— Begin —

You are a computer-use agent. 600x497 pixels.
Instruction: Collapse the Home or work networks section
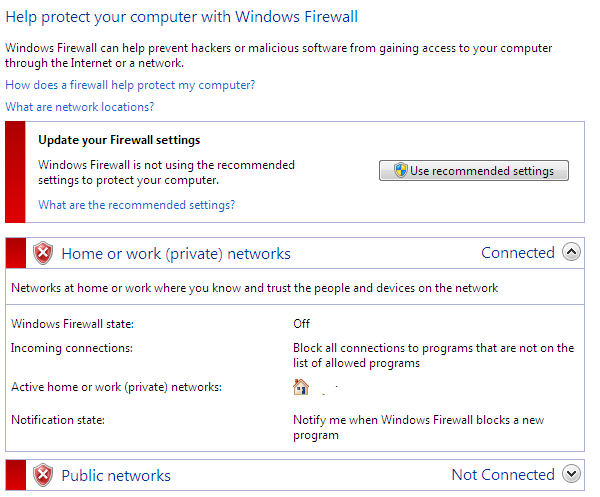pyautogui.click(x=571, y=252)
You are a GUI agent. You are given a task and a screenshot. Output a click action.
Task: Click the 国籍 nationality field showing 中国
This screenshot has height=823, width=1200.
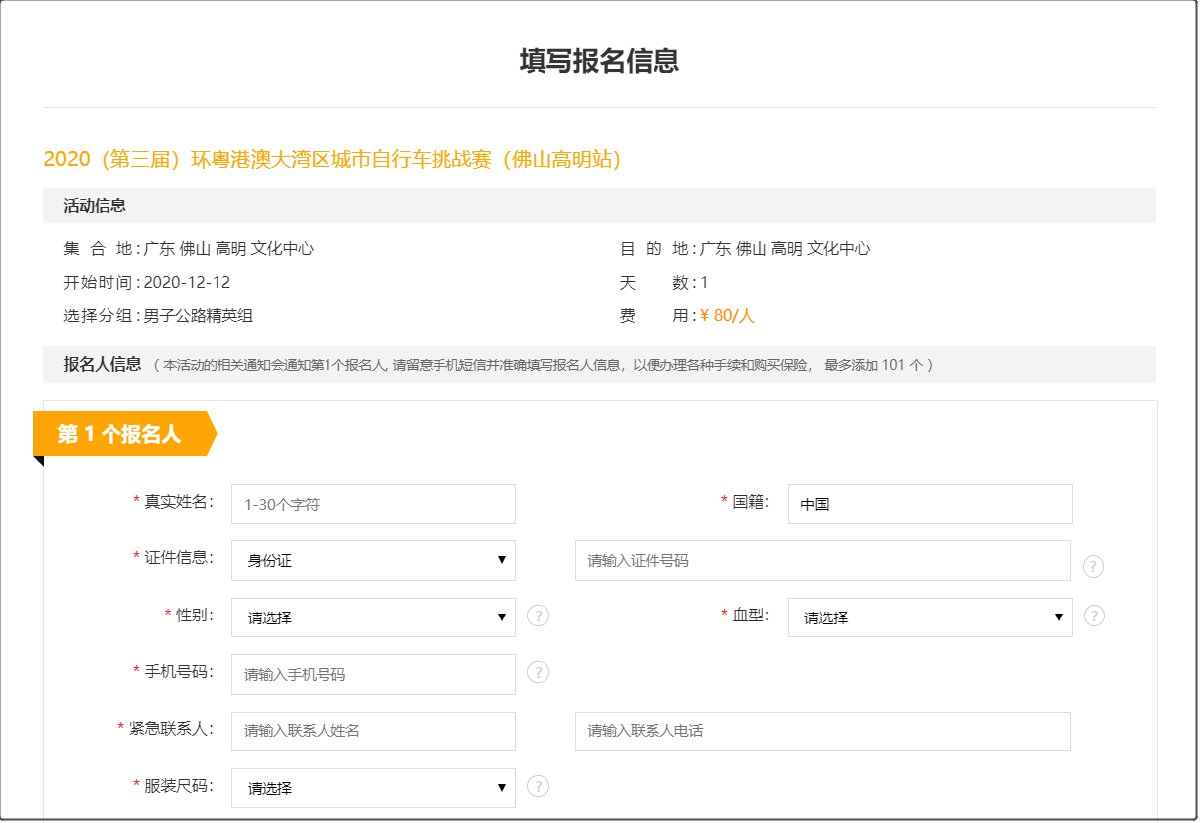[929, 505]
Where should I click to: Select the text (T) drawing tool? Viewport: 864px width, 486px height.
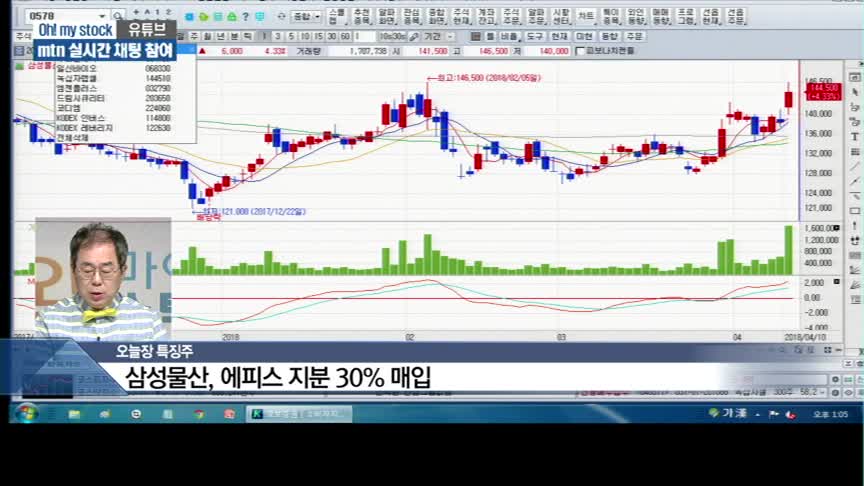(855, 136)
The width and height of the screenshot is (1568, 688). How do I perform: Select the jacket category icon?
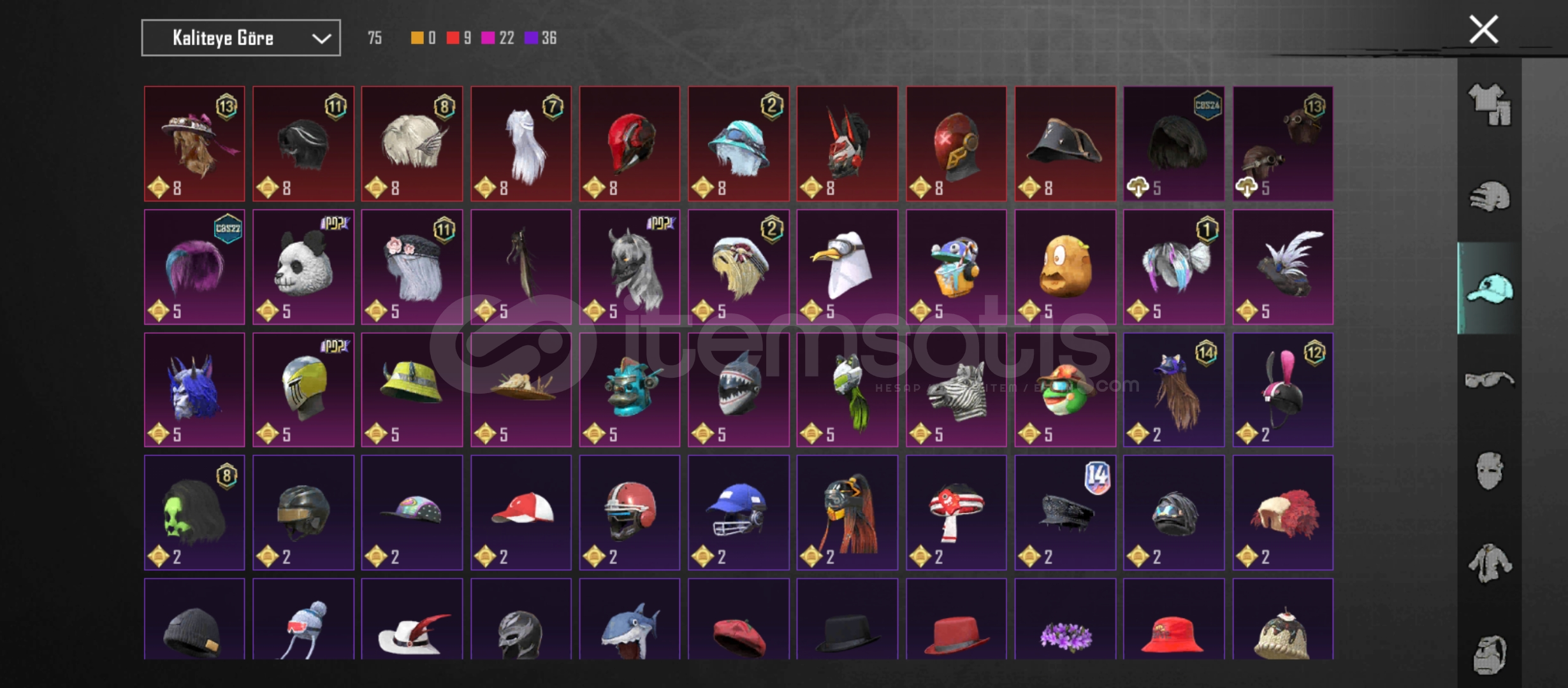(x=1490, y=563)
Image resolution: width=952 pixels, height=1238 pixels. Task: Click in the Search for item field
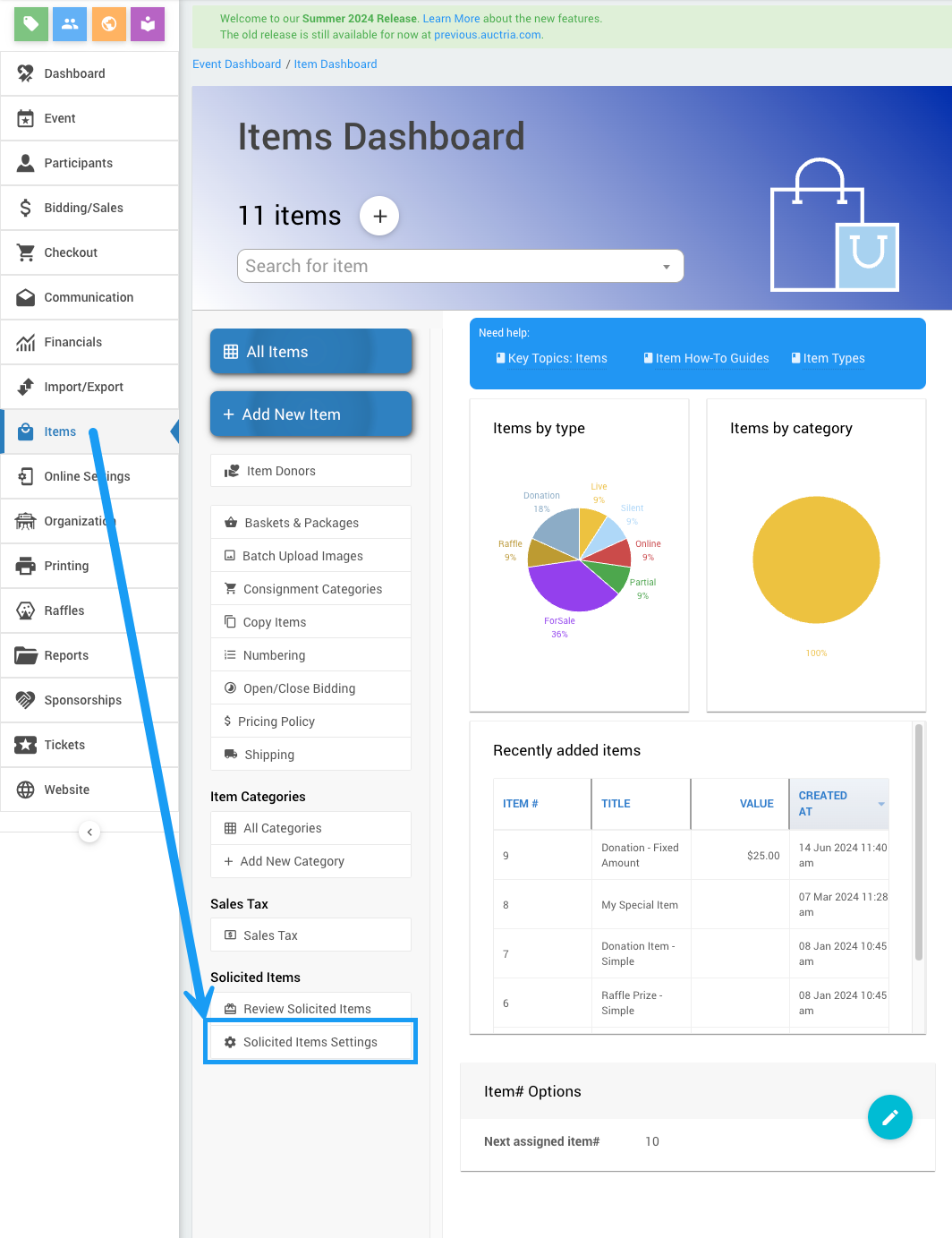(x=447, y=267)
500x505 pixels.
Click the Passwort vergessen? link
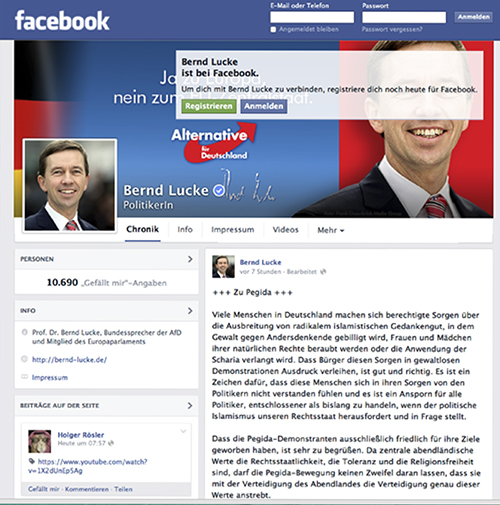(392, 29)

— End —

Brief: Copy out the items word for word, starting at the line that contains "Where should I" and continuing through the end of the items. Omit the pictures from your copy.

Result:
Where should I click to: Select the text (T) drawing tool? Viewport: 864px width, 486px height.
(855, 136)
The width and height of the screenshot is (1568, 688). How do I perform: Select the jacket category icon?
(x=1490, y=563)
Image resolution: width=952 pixels, height=1238 pixels. Task: Click in the Search for item field
(x=447, y=267)
500x505 pixels.
Click the Passwort vergessen? link
(392, 29)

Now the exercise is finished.